• [Task instructions]:
Count how many lines in the rows below contain the word "screenshot". Reply with only that number.

• [Data rows]:
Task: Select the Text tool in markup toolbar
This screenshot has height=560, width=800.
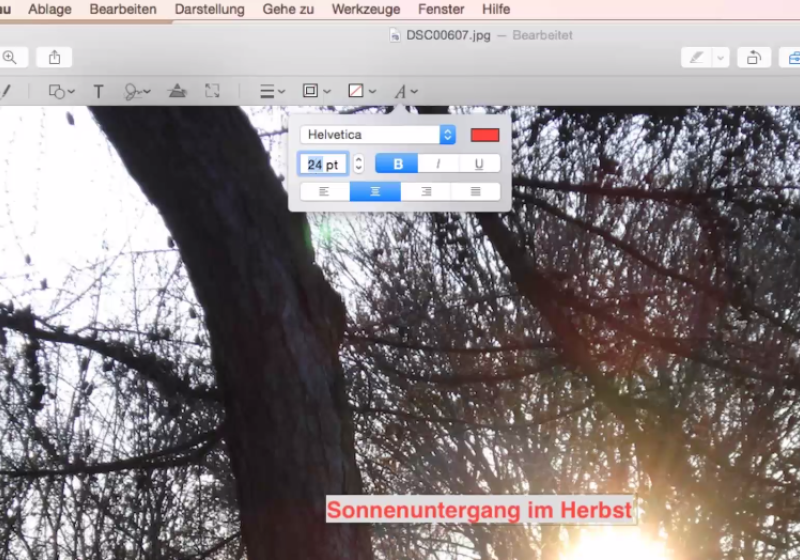Action: [98, 91]
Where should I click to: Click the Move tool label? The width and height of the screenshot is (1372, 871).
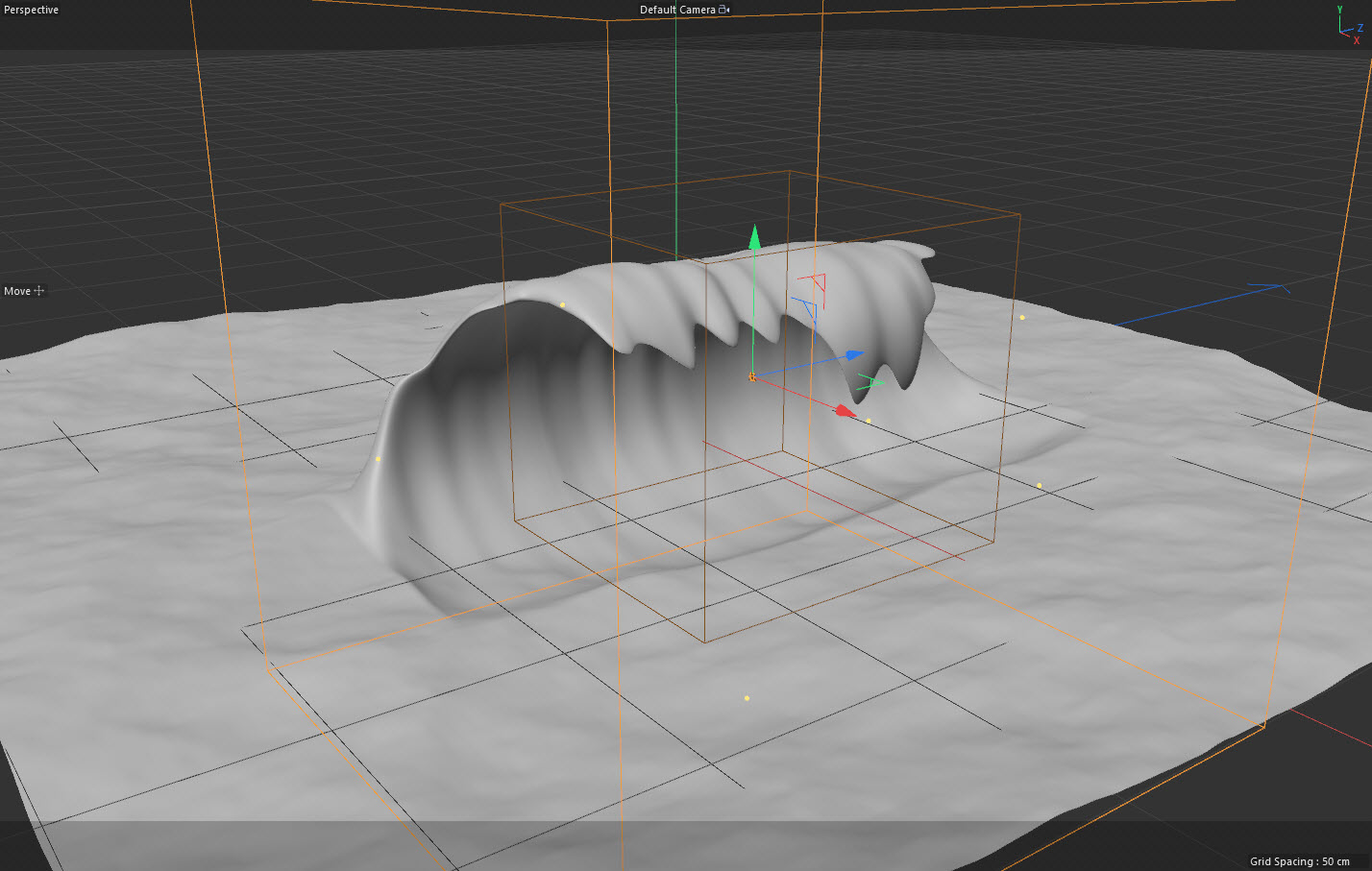17,291
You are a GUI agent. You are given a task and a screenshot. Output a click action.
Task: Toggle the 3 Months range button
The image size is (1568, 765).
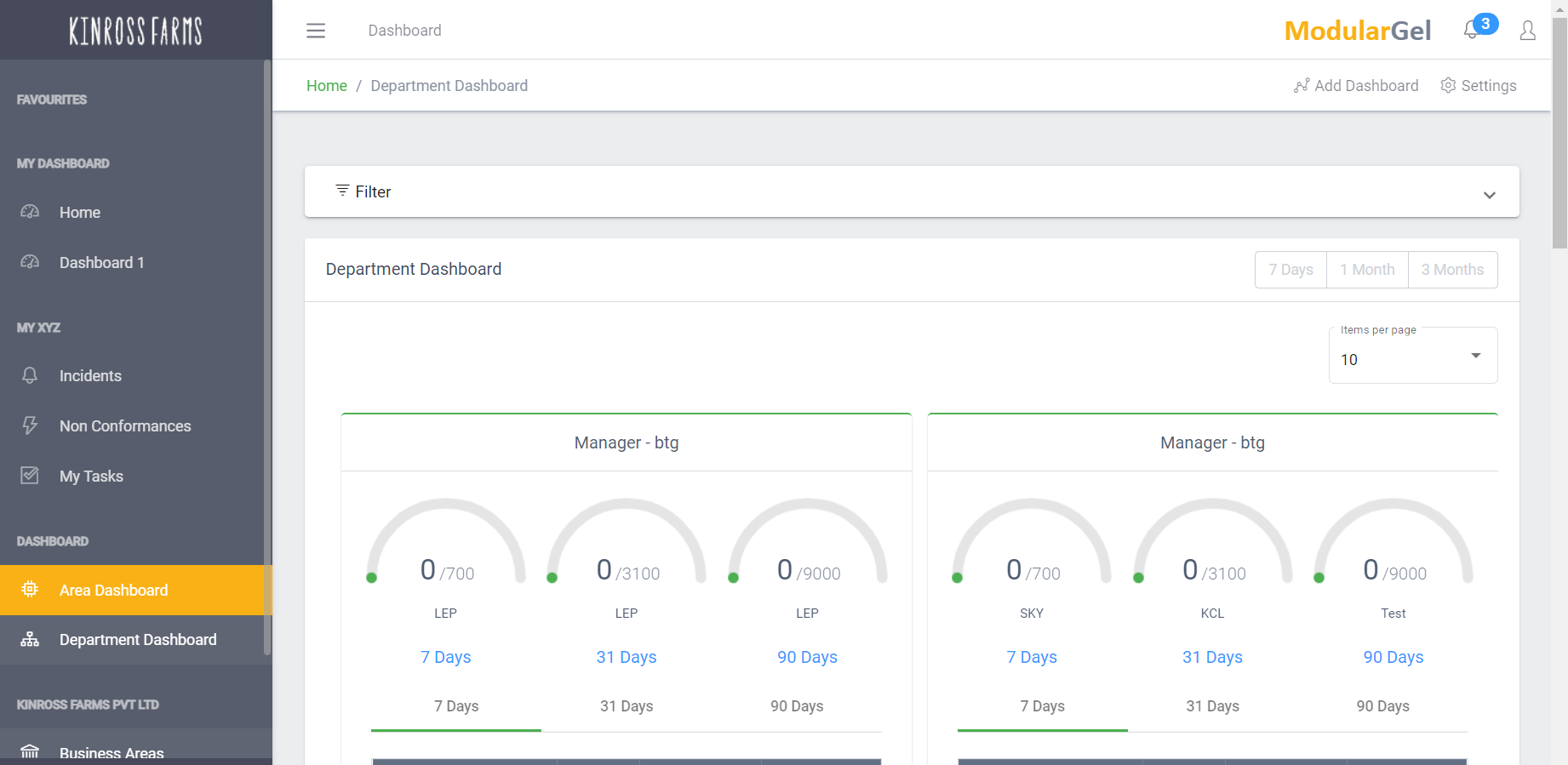pyautogui.click(x=1452, y=270)
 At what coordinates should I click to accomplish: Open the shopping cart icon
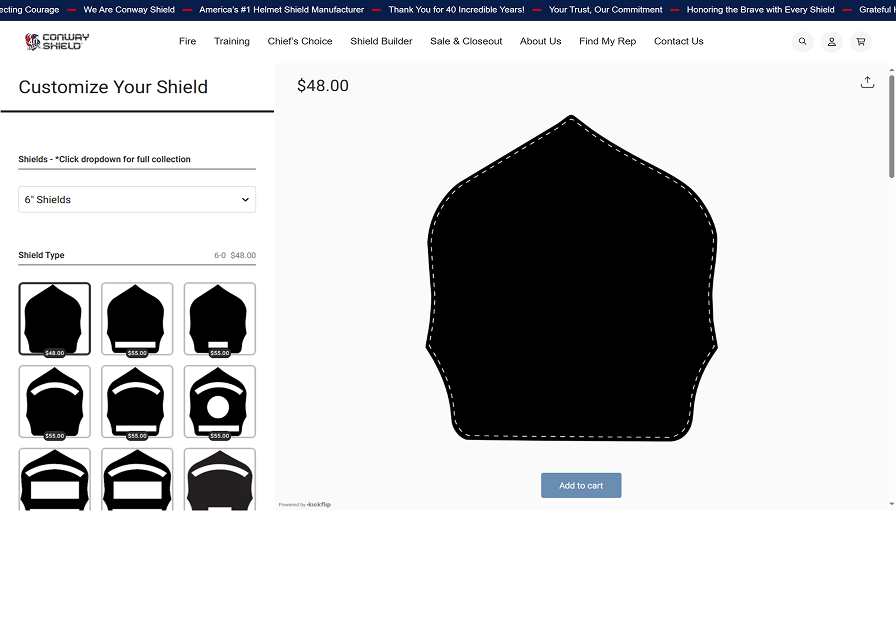point(860,42)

• [Finished task]:
3